Piqué, sin silbidos, salvó a España

Los miles de españoles que había en el estadio de Toulouse no silbaron a Piqué. Esta vez, por aquello de que defendía la camiseta de España en Francia, se abstuvieron. Se la habrían tragado de haber continuado con su despreciable expresión. Es un jugador de la selección nacional que ni siquiera en ocasiones de partidos en España se tiene en cuenta. En Toulouse marcó el gol del triunfo, Estábamos ya a tres minutos del final y su remate de cabeza sirvió para que todos los merecimientos acumulados tuvieran premio.

La victoria llegó tras el constante acoso que no proporcionó derribo hasta los últimos instantes. Habría sido injusta la igualada y pese a ello tuvieron un par de ocasiones en que pareció más fácil que marcaran ellos a que lo hiciera España.

La duda metafísica planteada en las vísperas del primer partido de la Eurocopa quedó resuelta en el minuto 45. Hasta ese momento seguíamos sin conocer cuál había sido la decisión de Del Bosque respecto de la portería. Fue en ese momento cuando el portero vestido de amarillo apareció en escena deteniendo un balón lanzado por un checo. Era De Gea. El misterio había sido desvelado gracias a la única ocasión en que la meta española se vio medio amenazada.

Habíamos instantes se adivinó el argumento. Es como cuando niños veíamos el león de la Metro y creíamos que la película era la misma.
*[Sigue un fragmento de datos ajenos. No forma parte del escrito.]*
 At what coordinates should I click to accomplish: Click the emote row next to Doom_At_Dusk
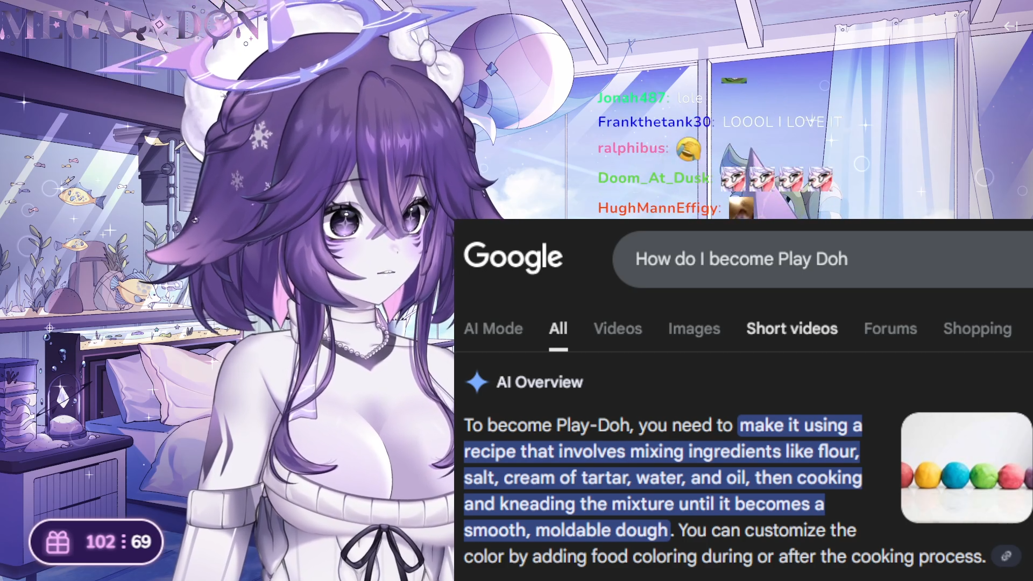[777, 179]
Los partidos de La Roja hay ocasiones en que recuerda al acordeón de la localidad que amenizaba los bailes en las fiestas y no había más remedio que pedirle que siguiera tocando la misma porque otra no le salía. Mucho toque, mucho pase horizontal y mucho peligro en las inmediaciones del área checa y pocas ocasiones claras de gol.
El fútbol que practica La Roja exige paciencia. Mucha calma y serenidad. Insinúa constantemente que va a marcar un gol y dado que no lo consigue hay que concederle los beneficios de la duda. Se cree que, finalmente, llegara la diana. Así ocurrió esta vez. El pase de Iniesta lo remató Piqué, que había subido en varias ocasiones en busca del gol.

Chequia que no es la antigua Checoslovaquia a la que enfrentaba España con escaso éxito como en el Mundial del 62, pensó más en defenderse que en atacar. No obstante, en tres ocasiones, De Gea tuvo que demostrar las razones por las cuales Del Bosque se había inclinado a alinearle. Instantes después del tanto de Piqué evitó la igualada.

Lo importante en estos torneos lo importante es comenzar con un éxito. Sin embargo, Del Bosque tiene que analizar los problemas por los cuales al equipo le cuesta tanto marcar. Que lo hagan los defensas es para que se analice la cuestión.

Posdata. En las vísperas, la botella estaba medio vacía. Ahora está medio llena. Felipe Sexto celebró el tanto como hacía en el 82, el presidente Pertini en el Bernabéu. Hay sentimientos que no se pueden disimular.